Lawyer's Guide to Mediation

~~Lawyers Guide to Mediation

 


The role of the attorney in mediation differs greatly from that of the attorney in litigation. In a mediation session, the attorney plays the role of counselor for his or her client. Instead of presenting an argument, the attorney is asked to allow the client to speak for him/herself and to be present to support and advise the client through the process. The mediation process is geared towards reaching a workable agreement for both parties.


•The attorney should encourage his/her client to enter the mediation with the idea of working with rather than against the opposing side.


•The attorney is encouraged to help the clients review the mediated agreement before signing the contract. The mediator assists the parties in drafting the mediated agreement. Additionally, the attorney should review any and all agreements before allowing the clients to sign such documents.

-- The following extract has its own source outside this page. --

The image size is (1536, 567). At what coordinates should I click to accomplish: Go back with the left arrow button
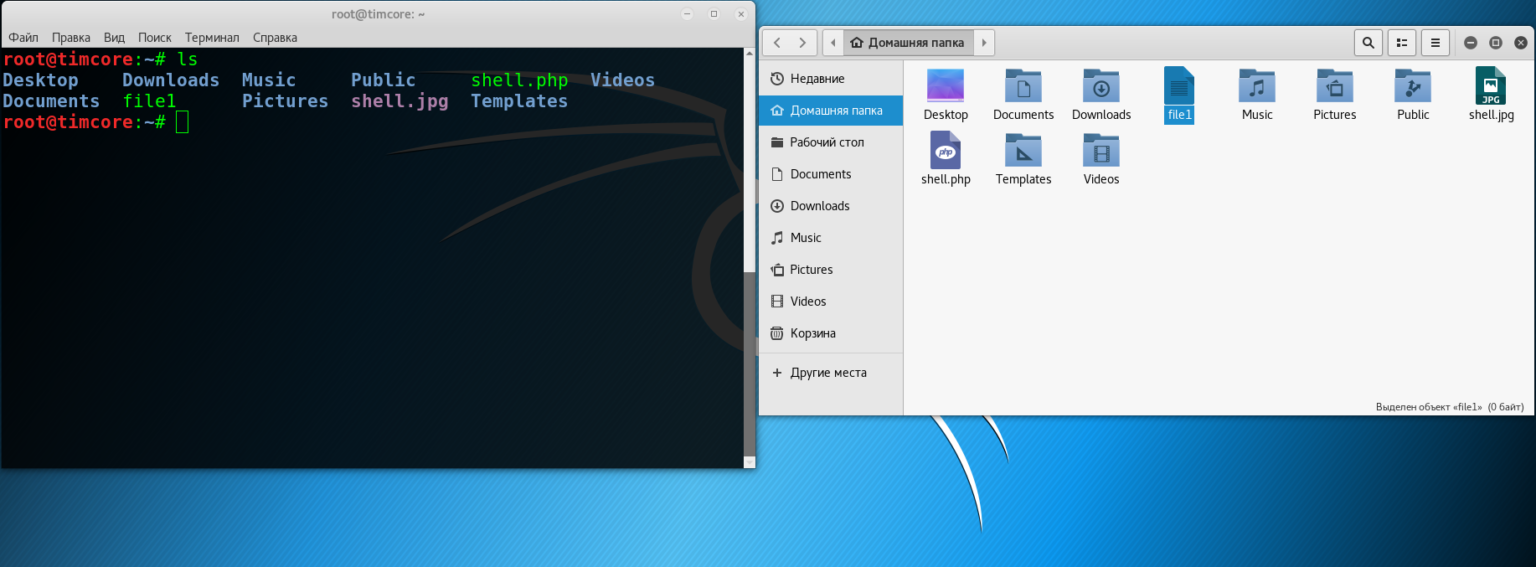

•Attorneys are encouraged to attend mediations, unless requested by the client to withdraw. If an attorney is unable to attend a session he/she should arrange a method of communication with the client, as his/her advice may be needed during the sessions.


•Rule 31 makes mediation mandatory in parenting cases. A good attorney will assist his/her client in mediation by treating the process not as a burden, but as a fair, positive form of dispute resolution.


•The attorney should inform the mediator of any special needs his/her client may require at the beginning of the first session.

The mediator functions as a neutral facilitator, and will not make decisions, will not give legal advice, or lead either party in anyone direction. The mediator helps the clients to communicate with each other, so that they may hear each other's concerns. The mediator aids the clients in identifying common issues and developing possible solutions to these issues. The mediator then helps the clients work through the solutions to find those which are workable for both parties. Each mediator has individual rules for taking breaks, holding
 separate sessions with clients, etc. The mediator will explain exactly how he/she conducts mediation sessions.

 

Mediation is private and confidential. What is said in mediation stays in mediation. Any offers of settlements or negotiation will be inadmissible to prove liability in court.